── GIVEN RECORDS
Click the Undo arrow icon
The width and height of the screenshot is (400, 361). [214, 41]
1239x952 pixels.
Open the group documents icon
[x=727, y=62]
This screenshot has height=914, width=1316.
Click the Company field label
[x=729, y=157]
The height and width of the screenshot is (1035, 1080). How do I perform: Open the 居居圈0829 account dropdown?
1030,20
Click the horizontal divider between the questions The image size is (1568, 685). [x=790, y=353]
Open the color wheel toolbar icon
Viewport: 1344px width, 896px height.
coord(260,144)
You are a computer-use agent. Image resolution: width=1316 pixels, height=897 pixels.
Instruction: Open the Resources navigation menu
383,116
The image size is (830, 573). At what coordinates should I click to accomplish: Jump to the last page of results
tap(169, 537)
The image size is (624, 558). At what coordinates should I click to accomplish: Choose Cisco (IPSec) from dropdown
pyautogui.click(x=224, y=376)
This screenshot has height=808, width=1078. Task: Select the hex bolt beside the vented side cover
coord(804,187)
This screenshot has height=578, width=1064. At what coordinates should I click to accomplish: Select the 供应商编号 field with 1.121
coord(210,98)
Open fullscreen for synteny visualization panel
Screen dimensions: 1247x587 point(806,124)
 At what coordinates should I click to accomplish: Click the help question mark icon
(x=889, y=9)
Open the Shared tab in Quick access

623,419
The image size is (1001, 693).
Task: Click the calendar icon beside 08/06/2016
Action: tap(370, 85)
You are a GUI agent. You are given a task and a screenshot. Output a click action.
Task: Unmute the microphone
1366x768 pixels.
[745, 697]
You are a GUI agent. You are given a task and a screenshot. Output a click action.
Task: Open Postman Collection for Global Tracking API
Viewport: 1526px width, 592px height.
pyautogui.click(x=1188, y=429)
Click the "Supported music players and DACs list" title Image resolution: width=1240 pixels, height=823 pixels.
────
• _WORK REQUIRED_: Copy out every one of the records above word for word, with nothing changed, added, or left out.

• _WRITTEN RESPONSE_:
Click the Undo arrow icon
The width and height of the screenshot is (400, 361). [214, 41]
1239x952 pixels.
Open the group documents icon
[x=727, y=62]
This screenshot has height=914, width=1316.
Click the Company field label
[x=729, y=157]
The height and width of the screenshot is (1035, 1080). How do I perform: Open the 居居圈0829 account dropdown?
1030,20
Click the horizontal divider between the questions The image size is (1568, 685). [x=790, y=353]
Open the color wheel toolbar icon
Viewport: 1344px width, 896px height.
coord(260,144)
You are a computer-use agent. Image resolution: width=1316 pixels, height=897 pixels.
Instruction: Open the Resources navigation menu
383,116
The image size is (830, 573). At what coordinates should I click to accomplish: Jump to the last page of results
tap(169, 537)
The image size is (624, 558). At what coordinates should I click to accomplish: Choose Cisco (IPSec) from dropdown
pyautogui.click(x=224, y=376)
This screenshot has height=808, width=1078. Task: Select the hex bolt beside the vented side cover
coord(804,187)
This screenshot has height=578, width=1064. At what coordinates should I click to accomplish: Select the 供应商编号 field with 1.121
coord(210,98)
Open fullscreen for synteny visualization panel
Screen dimensions: 1247x587 point(806,124)
 At what coordinates should I click to accomplish: Click the help question mark icon
(x=889, y=9)
Open the Shared tab in Quick access

623,419
The image size is (1001, 693).
Task: Click the calendar icon beside 08/06/2016
Action: tap(370, 85)
You are a GUI agent. You are given a task and a screenshot. Output a click action.
Task: Unmute the microphone
1366x768 pixels.
[745, 697]
You are a GUI agent. You are given a task and a screenshot. Output a click action.
Task: Open Postman Collection for Global Tracking API
Viewport: 1526px width, 592px height.
pyautogui.click(x=1188, y=429)
Click the "Supported music players and DACs list" title Image resolution: width=1240 pixels, height=823 pixels.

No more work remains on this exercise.